Work item:
Starting with the line that holds "The width and height of the screenshot is (1856, 887).", reproduce each line through the last one of the data, exactly as written. Pictures are not copied.
(Extracted data)
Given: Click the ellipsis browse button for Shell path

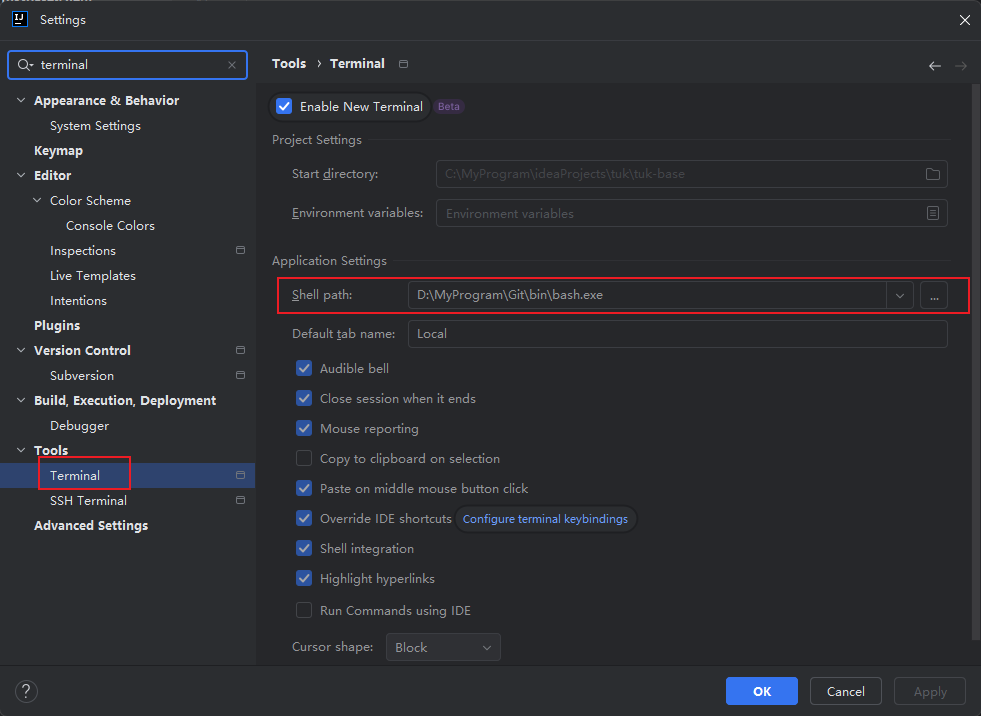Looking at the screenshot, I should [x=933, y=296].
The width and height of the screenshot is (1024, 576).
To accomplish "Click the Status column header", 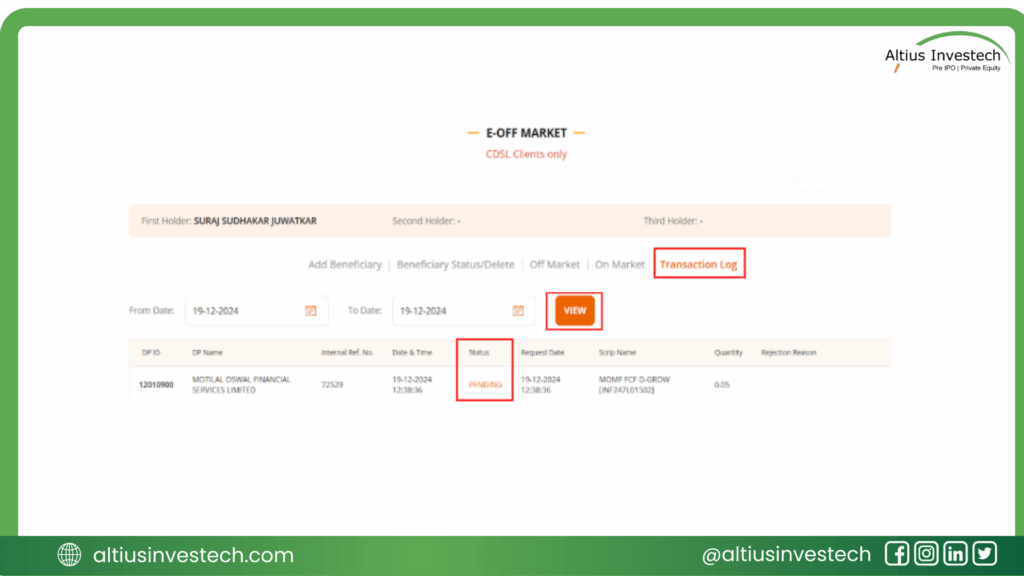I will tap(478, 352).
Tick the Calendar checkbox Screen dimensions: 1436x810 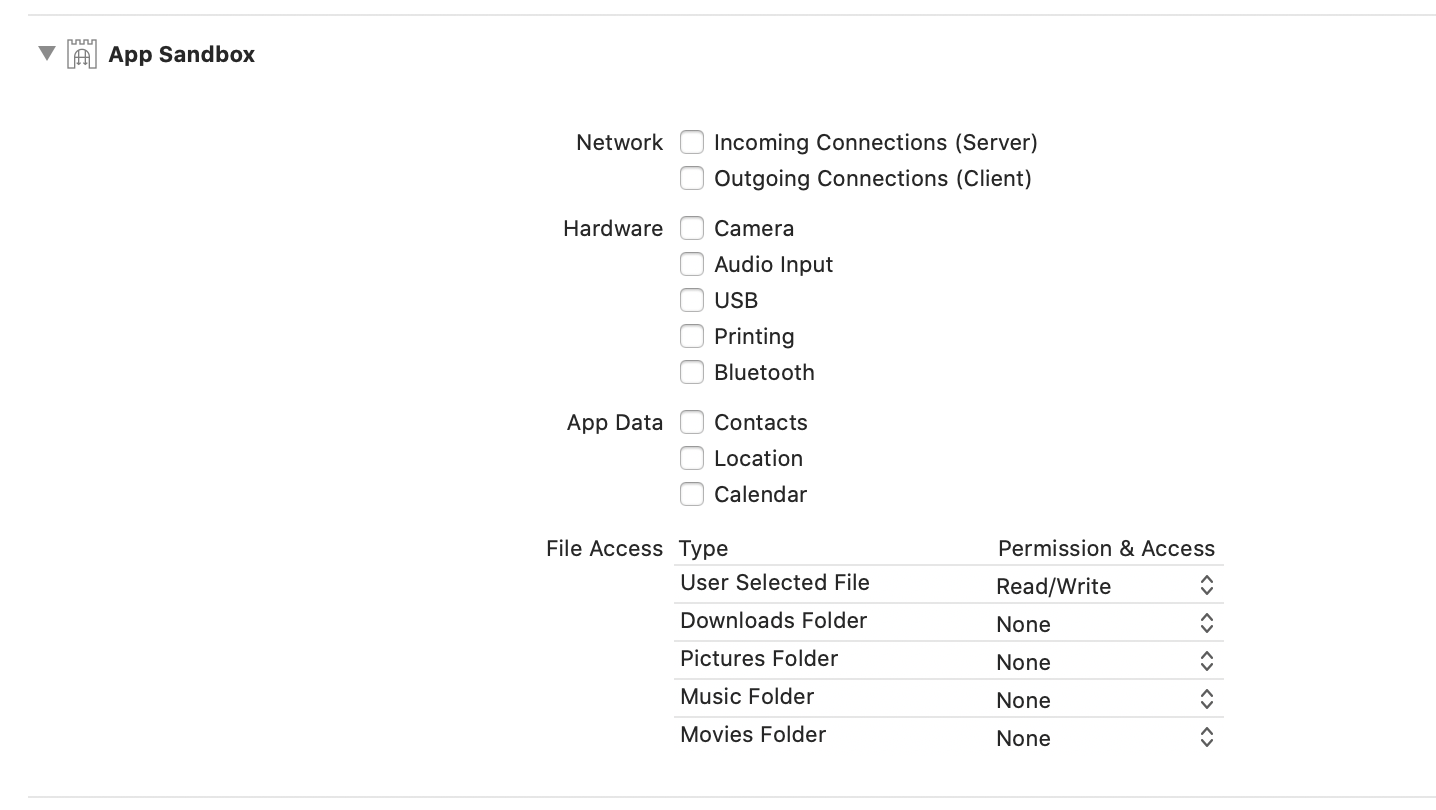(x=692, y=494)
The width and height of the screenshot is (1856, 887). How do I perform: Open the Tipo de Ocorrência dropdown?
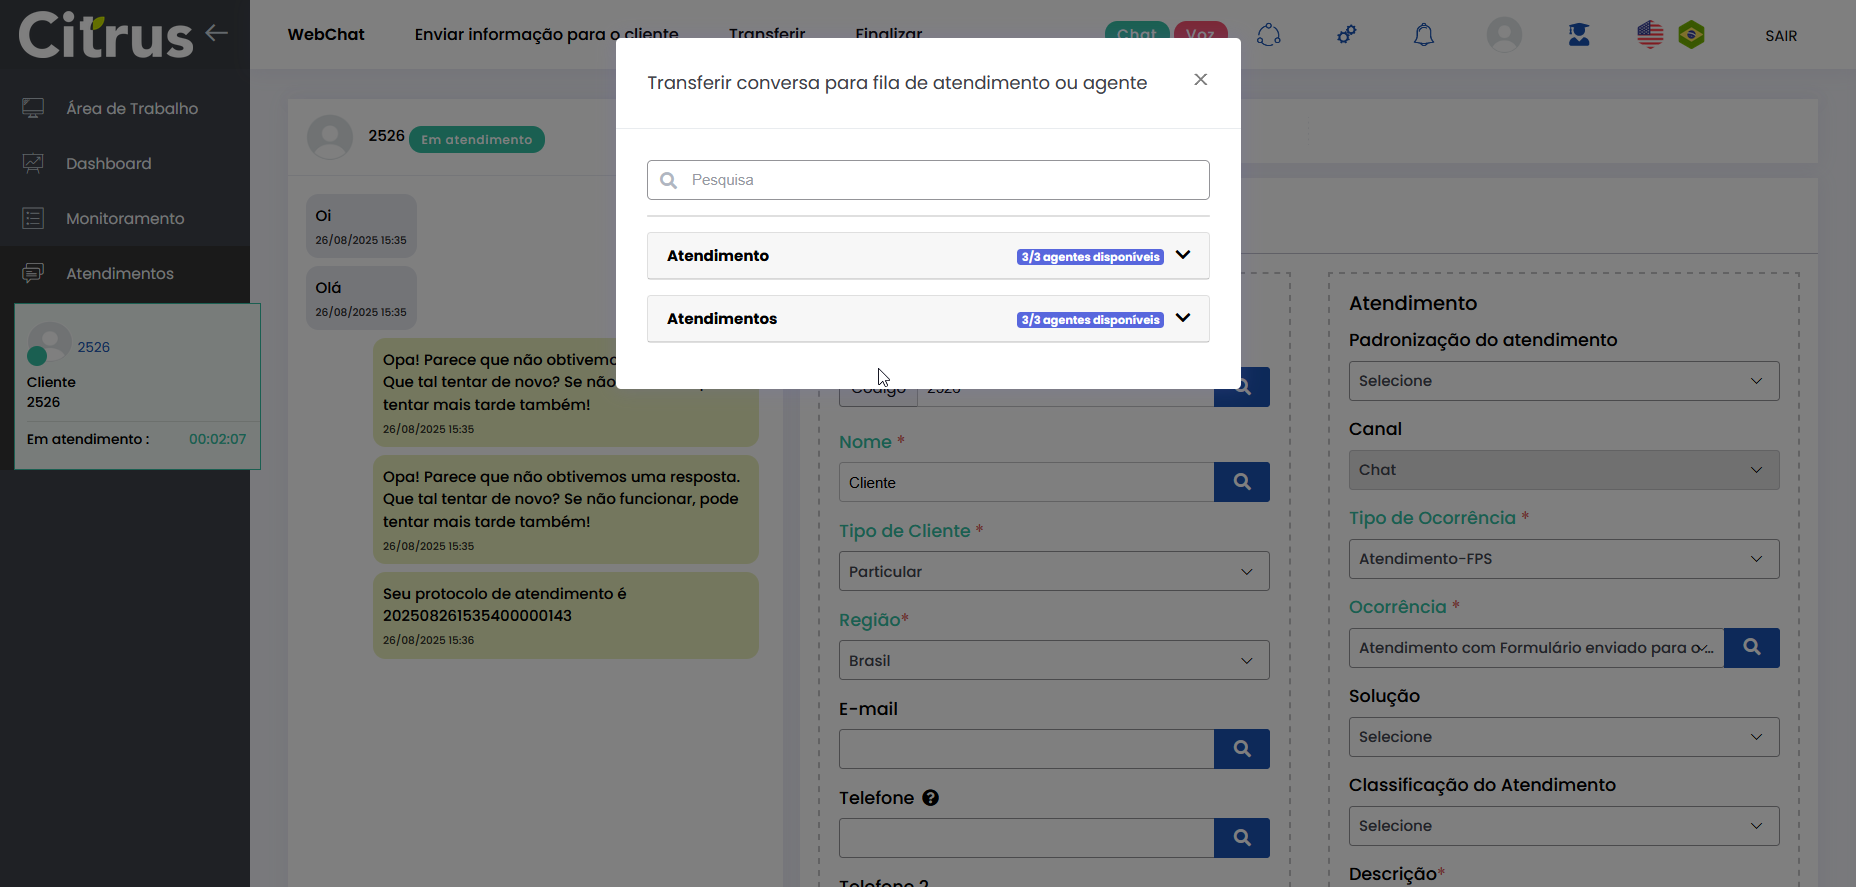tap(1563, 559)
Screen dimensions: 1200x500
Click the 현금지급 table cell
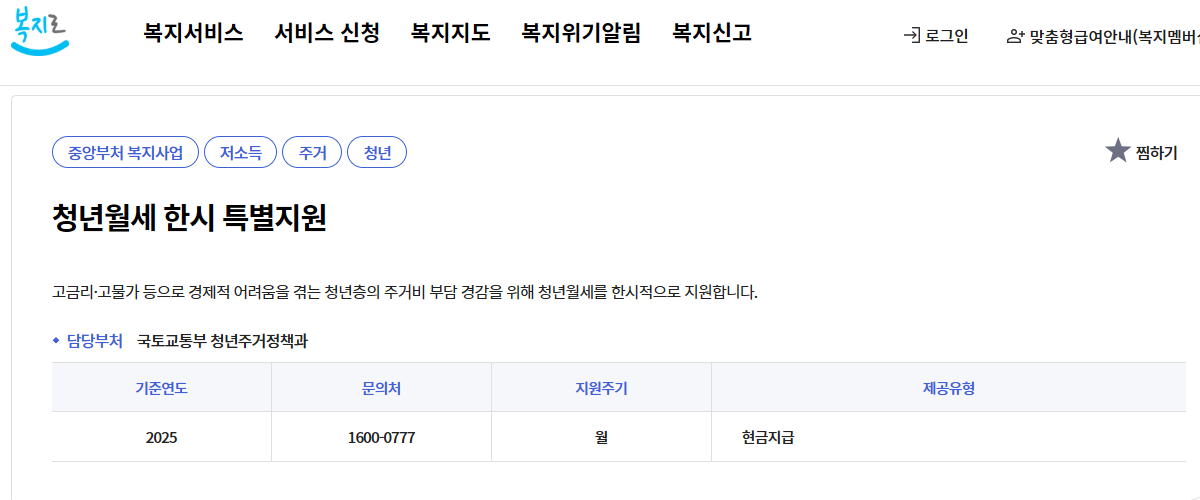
(End Extracted data)
Answer box:
The width and height of the screenshot is (1856, 887). How do I perform: Open the Tipo de Ocorrência dropdown?
tap(1563, 559)
Screen dimensions: 1200x500
Click the 현금지급 table cell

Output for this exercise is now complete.